§ **Work task**: With pictures omitted, transcribe exactly the lines from the one containing "Given: Click the Windows Start button" to the end of the records below.

Records from a data collection:
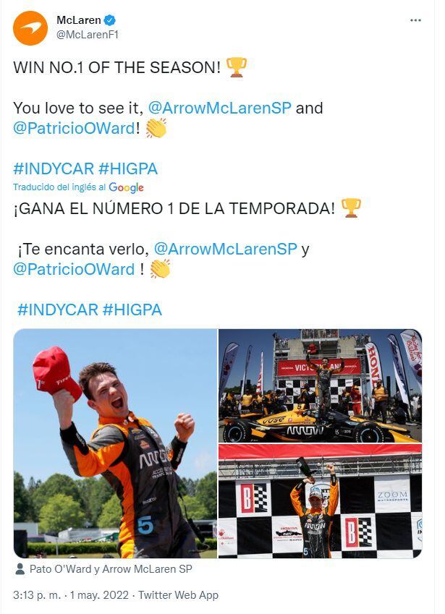Open @ArrowMcLarenSP mention in the Spanish translation
This screenshot has width=445, height=614.
(226, 249)
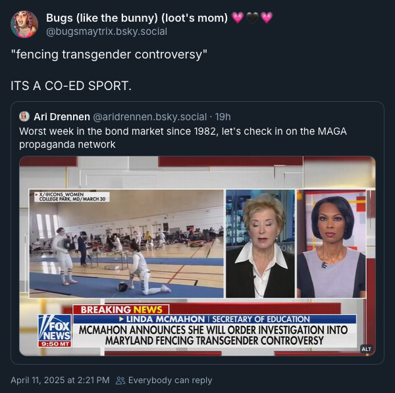Click the Ari Drennen author name
Image resolution: width=395 pixels, height=393 pixels.
coord(62,117)
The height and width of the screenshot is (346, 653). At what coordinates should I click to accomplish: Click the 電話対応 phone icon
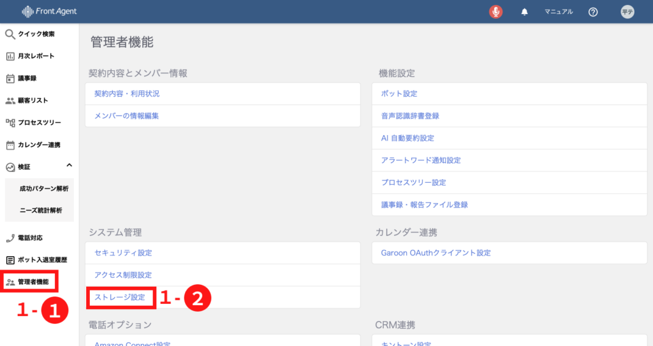coord(10,238)
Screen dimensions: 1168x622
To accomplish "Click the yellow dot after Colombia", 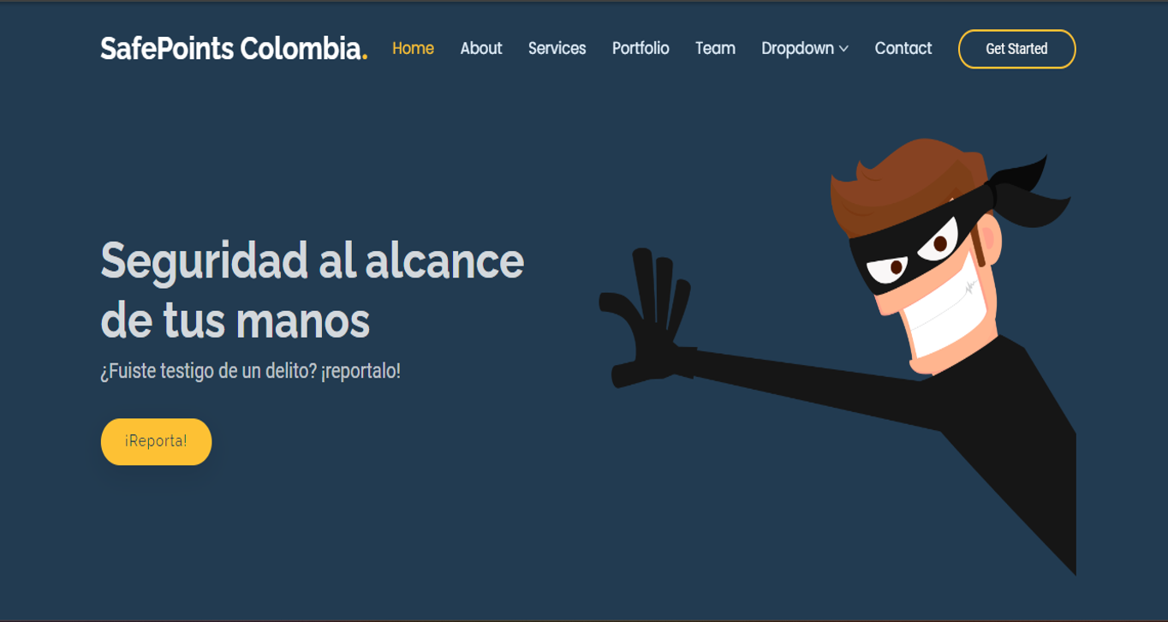I will (x=365, y=57).
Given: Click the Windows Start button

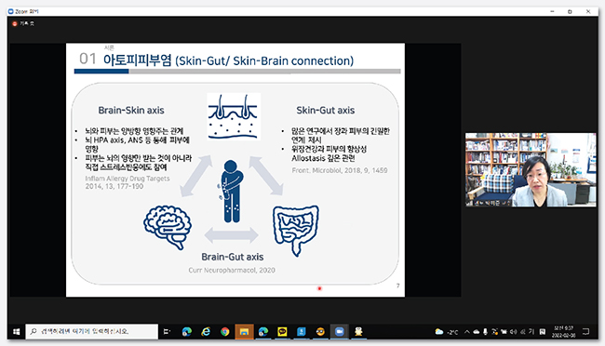Looking at the screenshot, I should 16,332.
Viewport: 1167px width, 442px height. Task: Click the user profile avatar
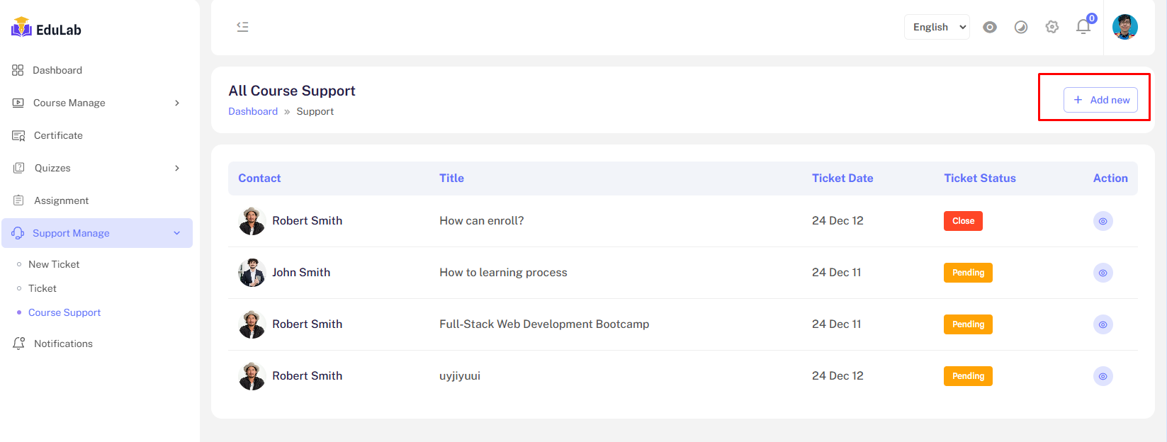tap(1124, 27)
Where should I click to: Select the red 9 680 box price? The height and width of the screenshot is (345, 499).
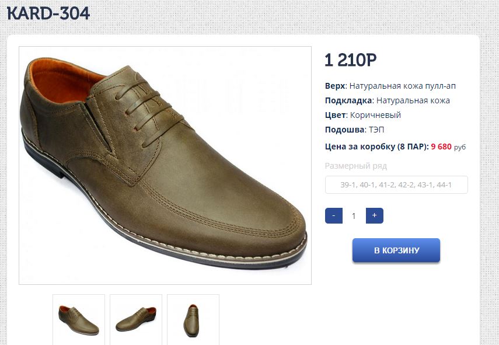441,147
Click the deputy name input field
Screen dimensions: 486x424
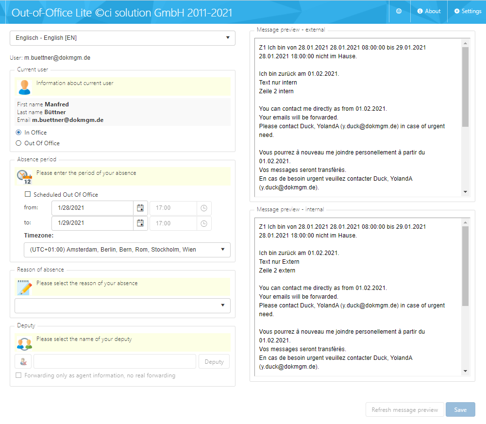(x=115, y=362)
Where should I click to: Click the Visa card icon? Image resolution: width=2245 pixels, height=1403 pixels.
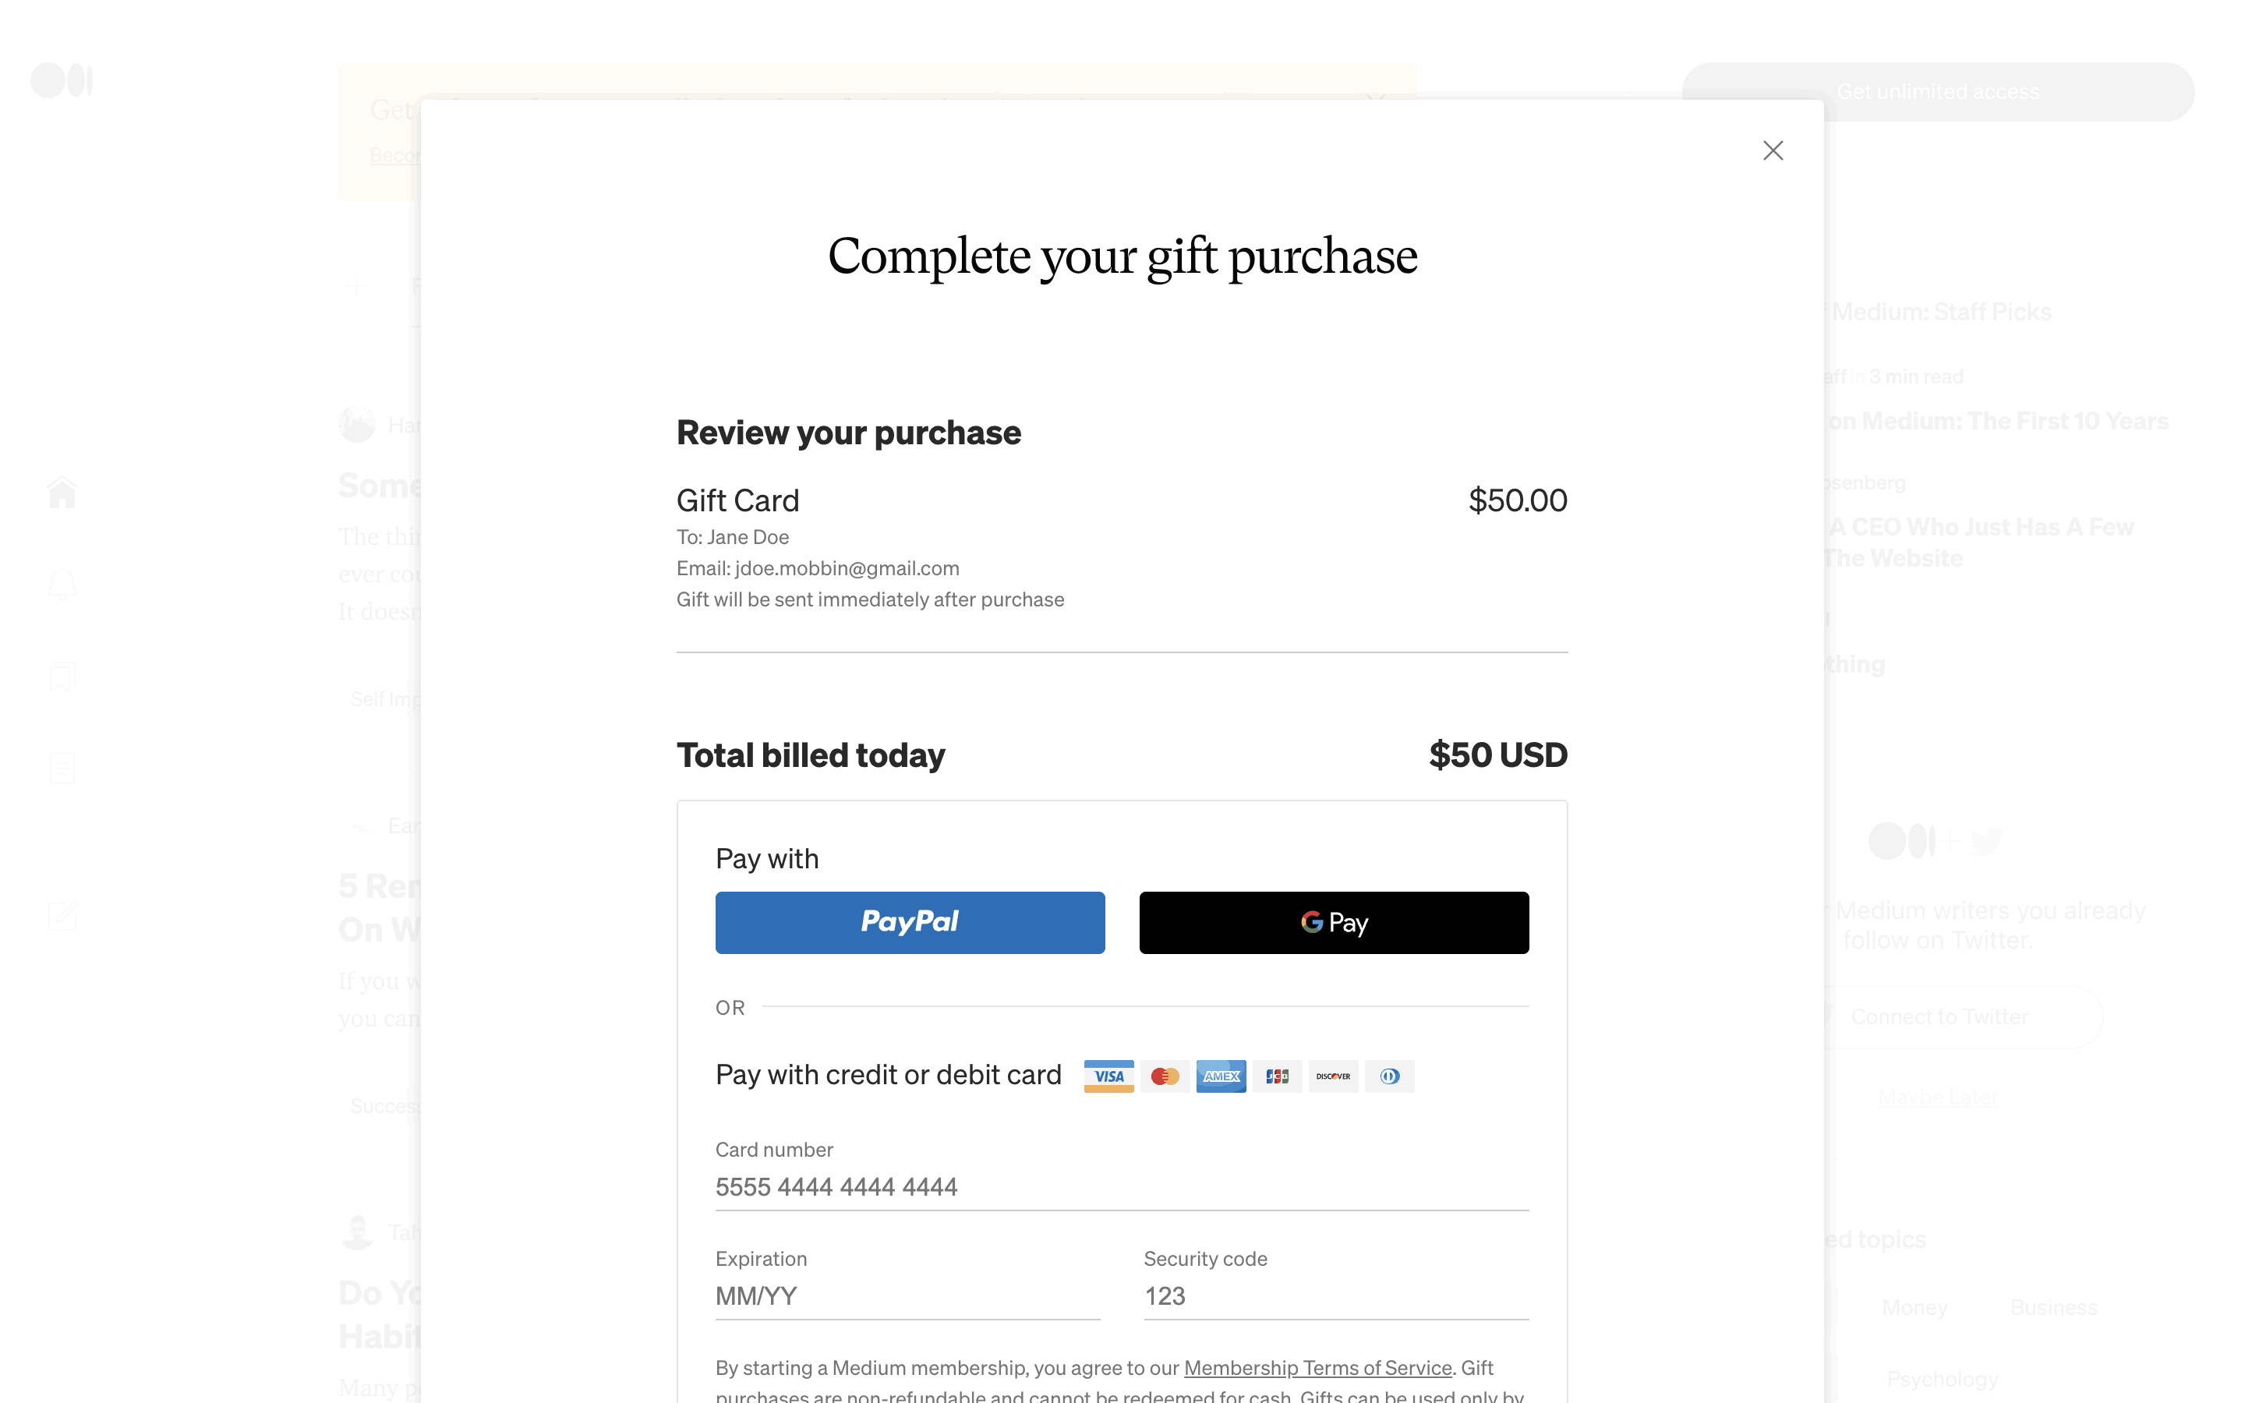(1109, 1076)
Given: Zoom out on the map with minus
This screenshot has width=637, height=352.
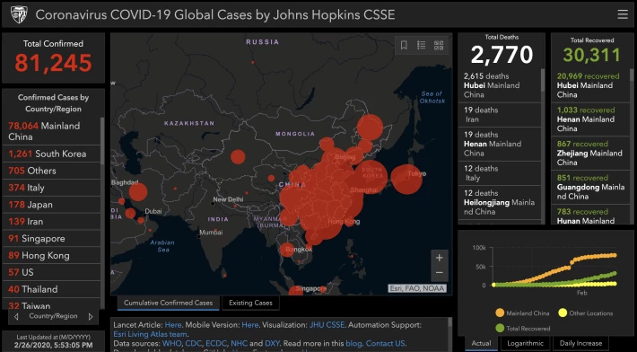Looking at the screenshot, I should (x=439, y=273).
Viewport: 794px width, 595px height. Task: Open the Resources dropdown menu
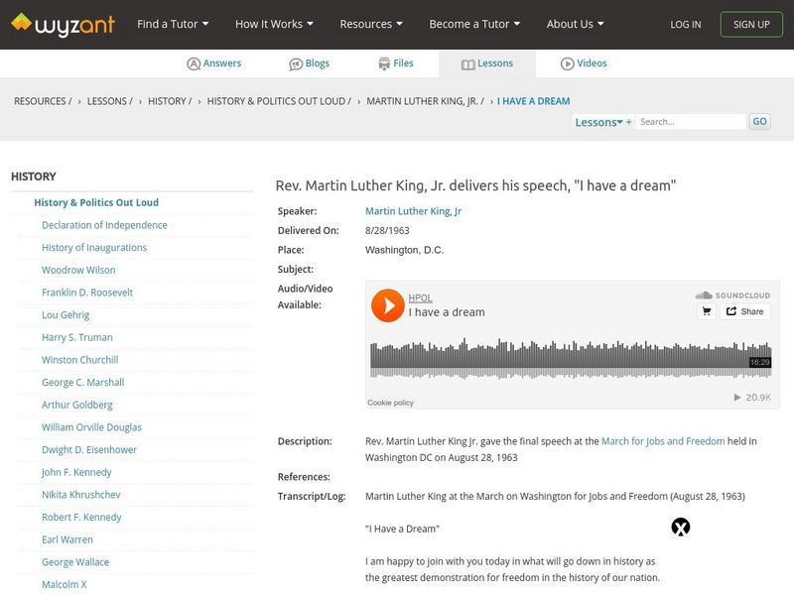371,24
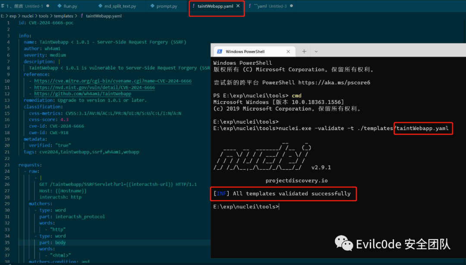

§ **Written solution**:
Given: Click the Windows Start button

Looking at the screenshot, I should 16,332.
Viewport: 1167px width, 442px height. Task: Click the user profile avatar
tap(1124, 27)
Where should I click to: Select the red 9 680 box price? The height and width of the screenshot is (345, 499).
441,147
Click the deputy name input field
Screen dimensions: 486x424
(x=115, y=362)
Where should I click to: Click the Visa card icon? Image resolution: width=2245 pixels, height=1403 pixels.
(1109, 1076)
Given: Zoom out on the map with minus
This screenshot has width=637, height=352.
Looking at the screenshot, I should (x=439, y=273).
Viewport: 794px width, 595px height. Task: Open the Resources dropdown menu
371,24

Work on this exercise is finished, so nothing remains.